[Records supplied Boundary: Start]

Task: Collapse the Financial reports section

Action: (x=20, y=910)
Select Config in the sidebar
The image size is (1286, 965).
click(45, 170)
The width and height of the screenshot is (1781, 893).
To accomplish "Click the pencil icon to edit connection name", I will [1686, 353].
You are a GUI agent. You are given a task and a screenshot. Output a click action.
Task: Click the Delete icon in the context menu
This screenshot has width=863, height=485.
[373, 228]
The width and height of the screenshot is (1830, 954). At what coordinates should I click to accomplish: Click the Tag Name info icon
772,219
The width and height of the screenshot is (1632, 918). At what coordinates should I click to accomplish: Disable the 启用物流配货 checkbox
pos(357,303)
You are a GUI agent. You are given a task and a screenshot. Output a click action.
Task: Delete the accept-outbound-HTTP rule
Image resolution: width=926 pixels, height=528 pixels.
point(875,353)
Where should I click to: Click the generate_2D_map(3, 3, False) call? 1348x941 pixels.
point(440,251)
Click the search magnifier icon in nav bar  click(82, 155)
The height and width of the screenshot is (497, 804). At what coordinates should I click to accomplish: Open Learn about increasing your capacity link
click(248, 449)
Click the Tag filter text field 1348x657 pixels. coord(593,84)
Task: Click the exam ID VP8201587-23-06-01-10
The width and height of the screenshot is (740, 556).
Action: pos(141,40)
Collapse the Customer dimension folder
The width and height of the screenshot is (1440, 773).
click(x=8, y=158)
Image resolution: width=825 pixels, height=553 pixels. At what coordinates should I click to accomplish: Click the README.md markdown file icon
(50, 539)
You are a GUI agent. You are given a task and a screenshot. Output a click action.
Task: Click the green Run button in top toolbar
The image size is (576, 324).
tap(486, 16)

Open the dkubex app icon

[Records supplied Boundary: End]

Your goal
For this exercise, copy every line of the data that holds "Delete".

Result of the exercise
Task: Click the Delete icon in the context menu
Task: Delete the accept-outbound-HTTP rule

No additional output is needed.